_Aim of the task_
After finding the line containing "[Share on Email] (207, 1062)" below, please output that line and each following one through the line containing "PODCASTY (892, 66)", exactly as written.

┌──

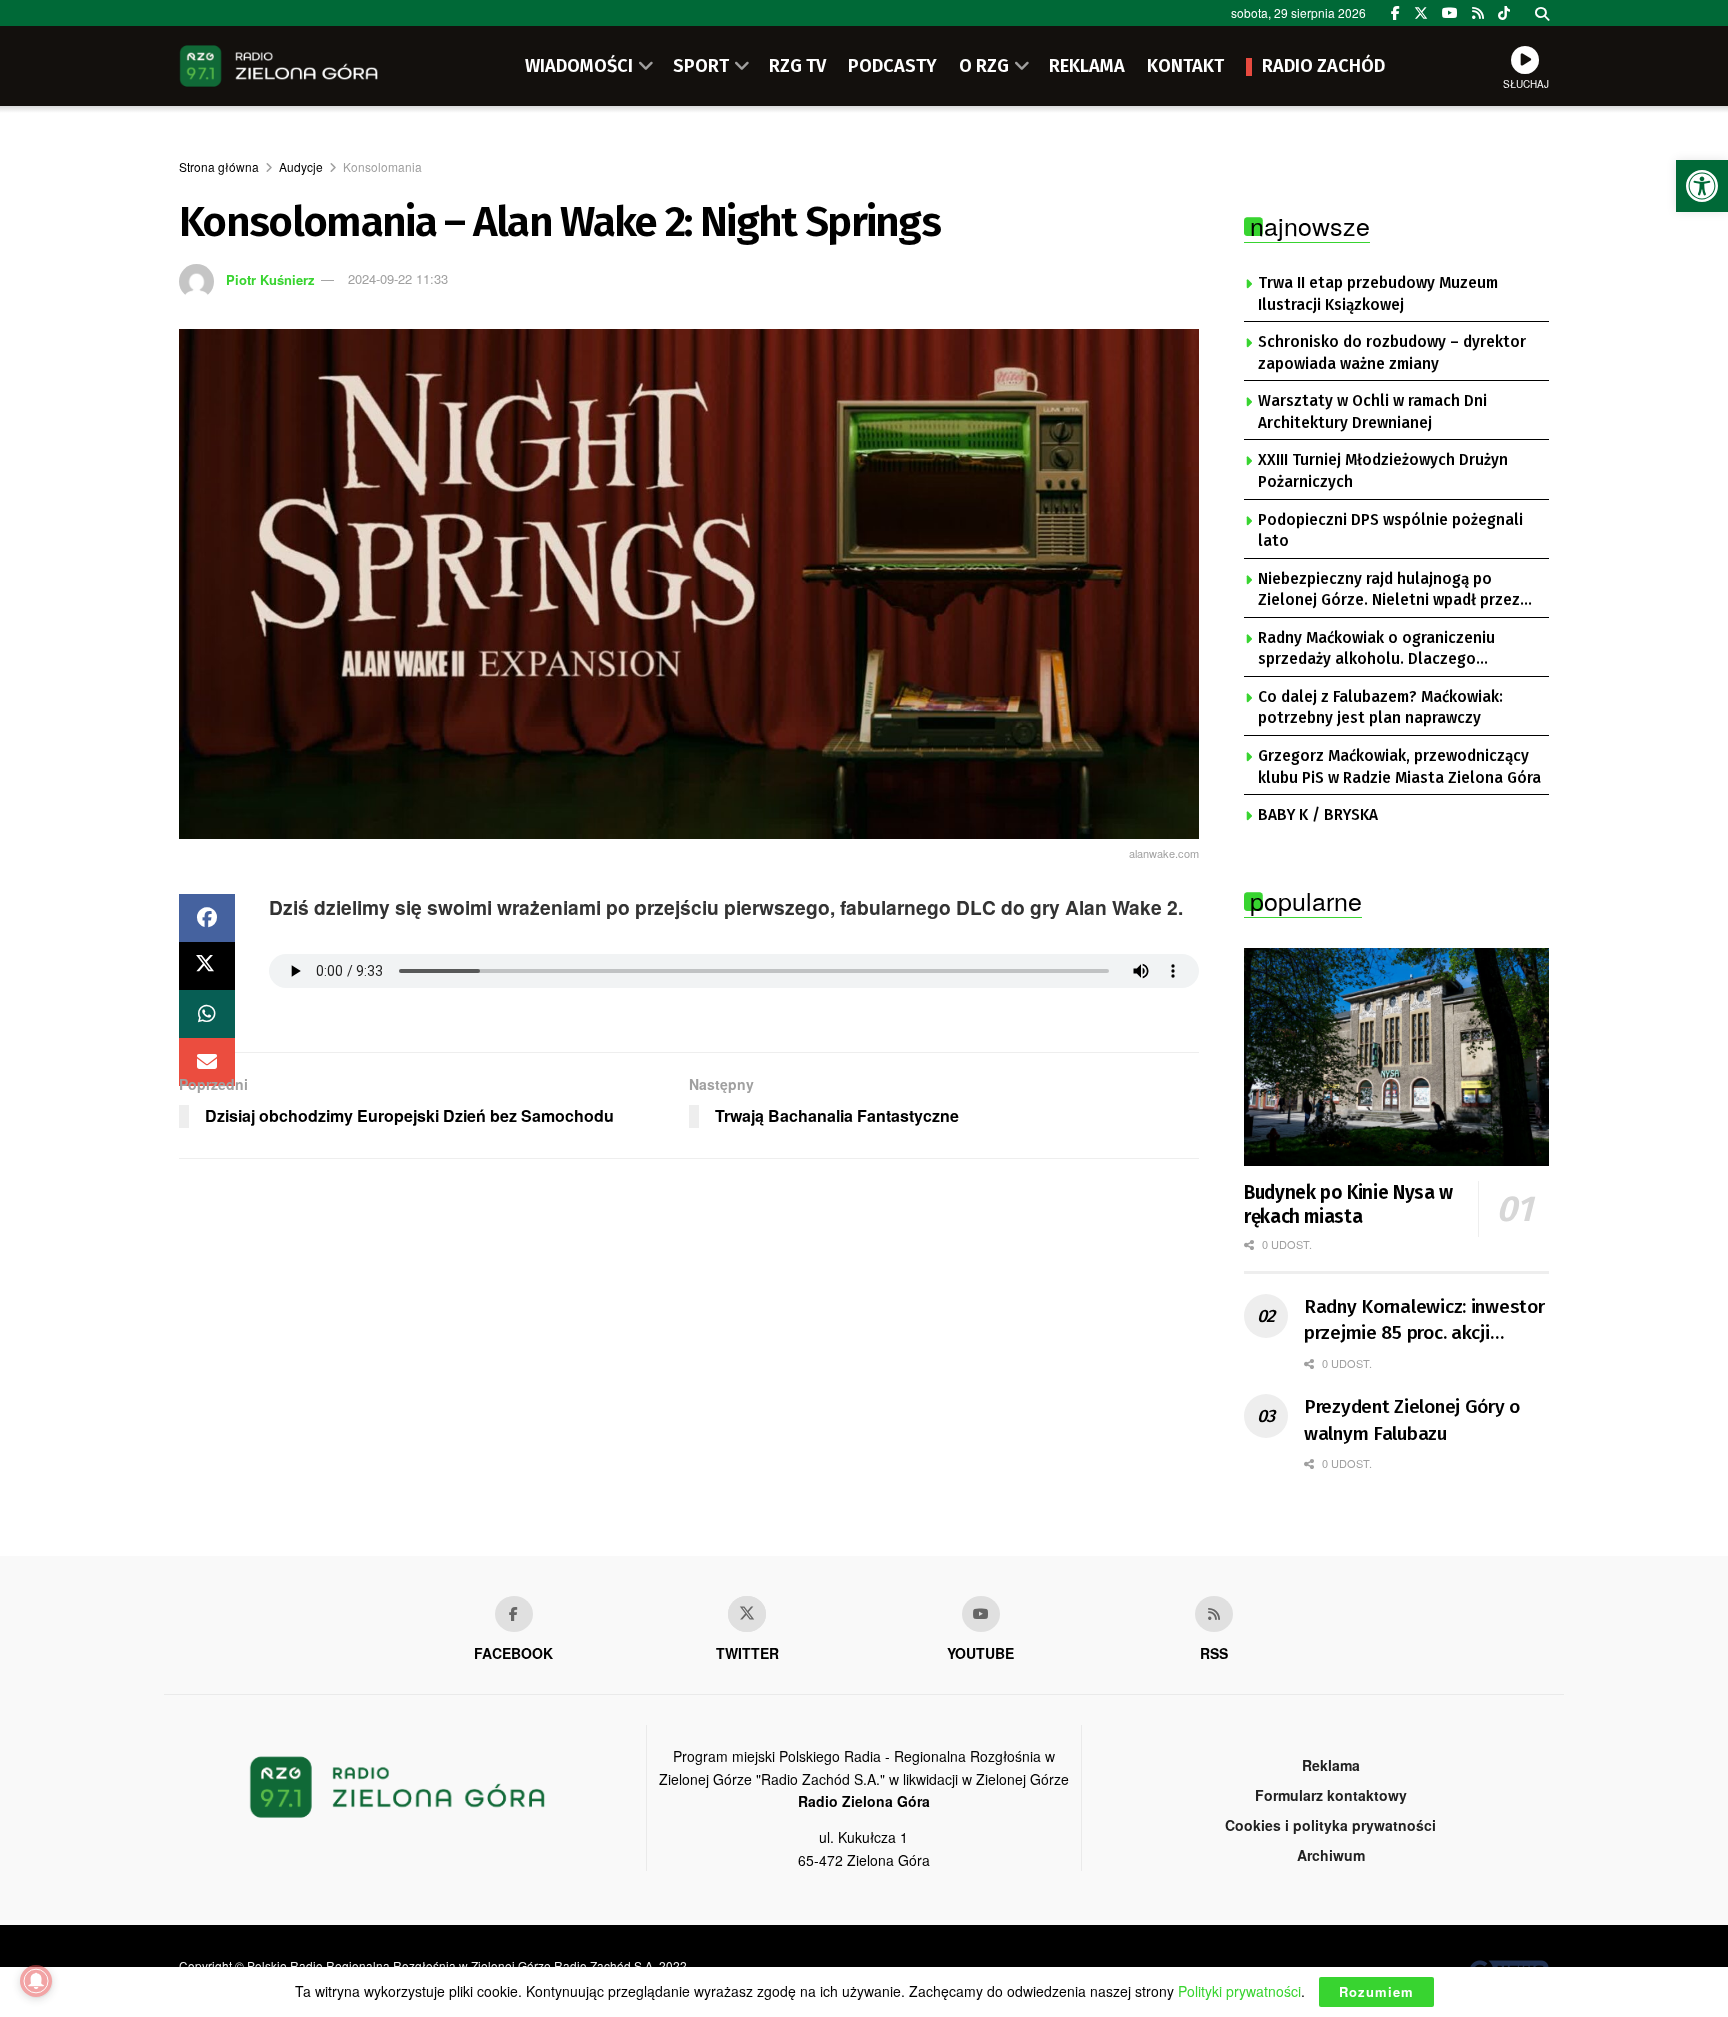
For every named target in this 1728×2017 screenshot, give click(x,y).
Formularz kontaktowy (1331, 1795)
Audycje (301, 166)
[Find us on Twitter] (1421, 13)
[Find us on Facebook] (1395, 13)
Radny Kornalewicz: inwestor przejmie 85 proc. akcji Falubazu (1424, 1321)
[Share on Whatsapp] (207, 1014)
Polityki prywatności (1239, 1991)
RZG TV (797, 66)
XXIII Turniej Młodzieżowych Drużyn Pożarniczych (1383, 471)
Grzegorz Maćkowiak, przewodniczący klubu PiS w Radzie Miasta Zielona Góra (1399, 767)
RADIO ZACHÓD (1323, 66)
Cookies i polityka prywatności (1330, 1825)
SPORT (701, 66)
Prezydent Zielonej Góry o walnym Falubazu (1412, 1420)
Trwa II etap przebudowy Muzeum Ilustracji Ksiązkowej (1378, 294)
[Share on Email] (207, 1062)
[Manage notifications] (36, 1981)
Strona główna (219, 166)
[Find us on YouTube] (1450, 13)
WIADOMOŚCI (579, 66)
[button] (1702, 186)
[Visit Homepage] (279, 66)
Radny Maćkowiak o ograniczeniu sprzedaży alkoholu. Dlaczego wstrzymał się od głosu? (1376, 650)
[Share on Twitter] (207, 966)
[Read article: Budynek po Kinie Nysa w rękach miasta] (1396, 1057)
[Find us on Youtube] (981, 1614)
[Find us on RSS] (1478, 13)
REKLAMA (1087, 66)
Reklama (1331, 1765)
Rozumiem (1376, 1991)
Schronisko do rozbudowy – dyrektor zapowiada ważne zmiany (1392, 353)
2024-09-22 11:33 (398, 278)
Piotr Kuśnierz (270, 278)
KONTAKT (1185, 66)
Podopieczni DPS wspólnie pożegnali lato (1390, 531)
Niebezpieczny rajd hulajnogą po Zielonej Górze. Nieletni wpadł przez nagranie (1389, 591)
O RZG (984, 66)
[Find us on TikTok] (1504, 13)
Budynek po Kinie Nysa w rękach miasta (1348, 1204)
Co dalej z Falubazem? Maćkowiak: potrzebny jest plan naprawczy (1380, 708)
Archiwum (1331, 1855)
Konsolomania (382, 166)
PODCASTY (892, 66)
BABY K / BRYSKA (1318, 815)
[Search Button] (1542, 13)
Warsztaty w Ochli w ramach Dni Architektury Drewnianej (1372, 412)
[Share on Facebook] (207, 918)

└──

_Problem solution_
[Share on Email] (207, 1062)
[Manage notifications] (36, 1981)
Strona główna (219, 166)
[Find us on YouTube] (1450, 13)
WIADOMOŚCI (579, 66)
[button] (1702, 186)
[Visit Homepage] (279, 66)
Radny Maćkowiak o ograniczeniu sprzedaży alkoholu. Dlaczego wstrzymał się od głosu? (1376, 650)
[Share on Twitter] (207, 966)
[Read article: Budynek po Kinie Nysa w rękach miasta] (1396, 1057)
[Find us on Youtube] (981, 1614)
[Find us on RSS] (1478, 13)
REKLAMA (1087, 66)
Reklama (1331, 1765)
Rozumiem (1376, 1991)
Schronisko do rozbudowy – dyrektor zapowiada ważne zmiany (1392, 353)
2024-09-22 11:33 (398, 278)
Piotr Kuśnierz (270, 278)
KONTAKT (1185, 66)
Podopieczni DPS wspólnie pożegnali lato (1390, 531)
Niebezpieczny rajd hulajnogą po Zielonej Górze. Nieletni wpadł przez nagranie (1389, 591)
O RZG (984, 66)
[Find us on TikTok] (1504, 13)
Budynek po Kinie Nysa w rękach miasta (1348, 1204)
Co dalej z Falubazem? Maćkowiak: potrzebny jest plan naprawczy (1380, 708)
Archiwum (1331, 1855)
Konsolomania (382, 166)
PODCASTY (892, 66)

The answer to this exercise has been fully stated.